Dive Brief:
-
The war between hospitals and pharmaceutical companies over drug prices revved up this week. PhRMA released an inflammatory report contending hospitals mark up drug prices by an average of 500%, while an Intermountain-led coalition of hospitals named an executive to run its nonprofit aimed at making generics more widely available.
-
The PhRMA-commissioned Moran Company report found that one in six hospitals (17%) charge patients and insurers seven times the original price of the medicine and one in 12 (8%) mark up drugs over 1,000%, charging 10 times or more the acquisition cost. The AHA called the study an "obvious attempt to divert attention away from a problem of [pharma's] own making: skyrocketing drug prices."
-
A group of hospitals, meanwhile, are taking the issue into their own hands, at least with generics. The Intermountain-led group, including heavy hitters HCA and Mayo Clinic, named former Amgen chief quality officer Martin VanTrieste as CEO. It formally formed as a nonprofit named Civica Rx and identified (but did not make public) 14 generic, hospital-administered drugs as its initial goal.
Dive Insight:
The moves are the latest in an ongoing blame game between big pharma, pharmacy benefit managers, insurers and hospitals over high drug costs.
Some of the debate has dealt with the future of the 340B prescription drug program, which requires drugmakers to give discounts on certain outpatient medicines to some hospitals. The American Hospital Association just filed its third challenge to a planned cut to the program for hospitals.
A January analysis from the Health Care Cost Institute pinpointed prescription drug costs as the lead culprit driving health care spending, with the highest cumulative spending growth of any other category. Spending on prescription drugs increased 27.2% between 2012 and 2016, and drug prices grew 25% in the same period.
Faced with figures like these and the ire of lawmakers, PhRMA has fought back aggressively with ads, lobbying and other tactics to justify the price of medications. The lobby also this week released a new "Let’s Talk About Cost" advertising push in a campaign stretching back to last year.

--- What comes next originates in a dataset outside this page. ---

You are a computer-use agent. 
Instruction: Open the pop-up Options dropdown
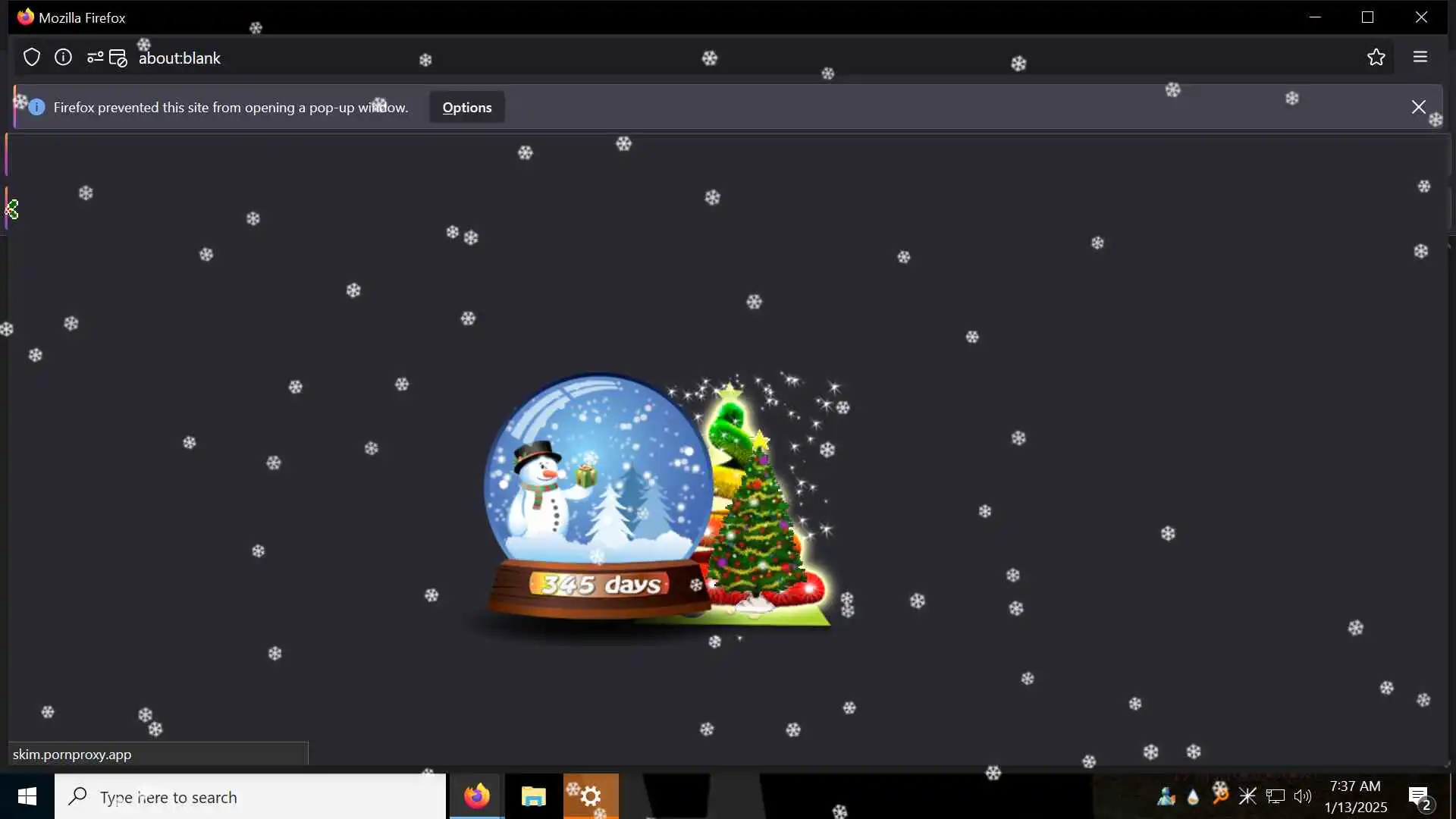(466, 108)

The Moran analysis of hospital charges and Medicare claims data found that almost one in five of the 3,792 hospitals studied upcharge patients and insurers for medicine by 700%. The majority of hospitals (83%) asked for more than double of the medicine's original cost, and 53% of facilities marked up drugs between 200% and 400%. Just 2% had a markup range under 100% and, on average, hospitals charged 479% of their cost for drugs nationwide.
Amid the intense scrutiny and ongoing drug shortages, big hospitals are wading into the pharmaceutical territory with Civica Rx, the new nonprofit generic drug company created by a group of large provider systems.

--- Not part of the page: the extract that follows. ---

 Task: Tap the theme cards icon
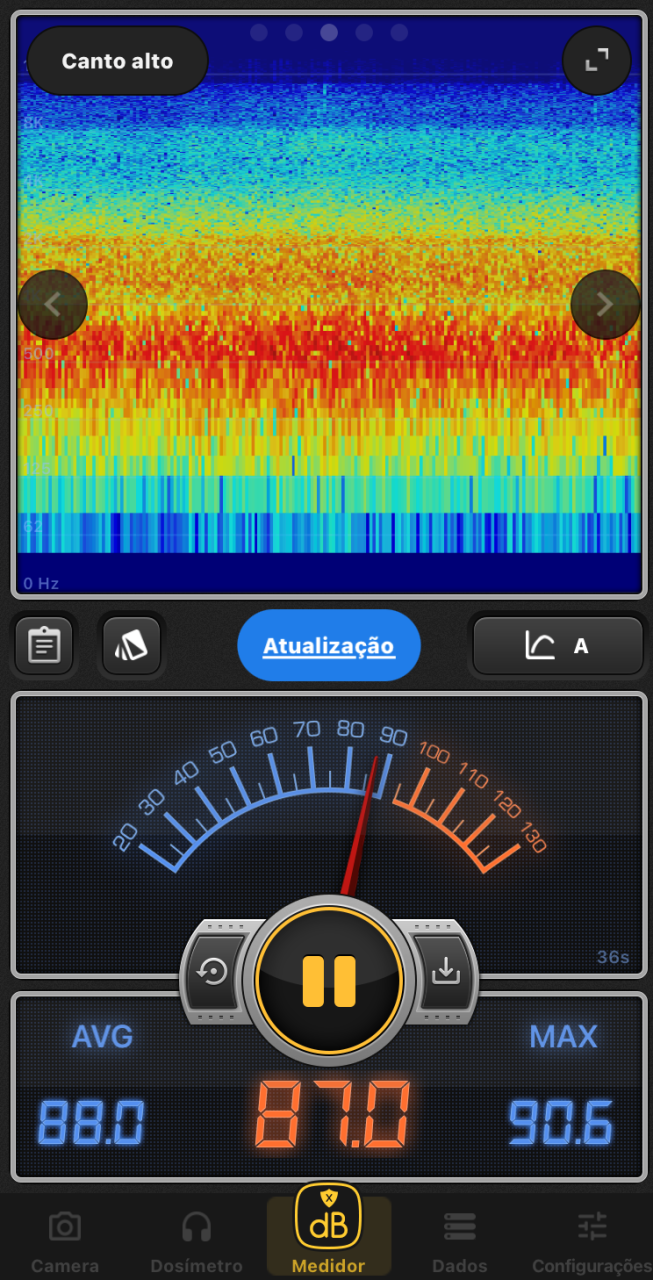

Previously known as Project Rx, the initiative was announced in January by Intermountain Healthcare, Ascension, SSM Health and Trinity Health in consultation with the U.S. Department of Veterans Affairs. New members added since then include Catholic Health Initiatives, HCA, Mayo Clinic and Providence St. Joseph Health.
Along with the appointment, Civica Rx announced it has pinpointed 14 generic drugs as the initial focus of its efforts. The company will be an FDA-approved manufacturer, though it does not yet know if it will directly make the generics itself or sub-contract to other parties, and expects to have its first products on the market as early as next year, according to a press release.
A study released this week found that the U.S. healthcare system could save billions of dollars if branded drug manufacturers weren't abusing federal programs meant to improve drug safety. Brand name medicines account for 72% of drug spending nationwide, yet only 10% of filled prescriptions, according to a 2016 JAMA report.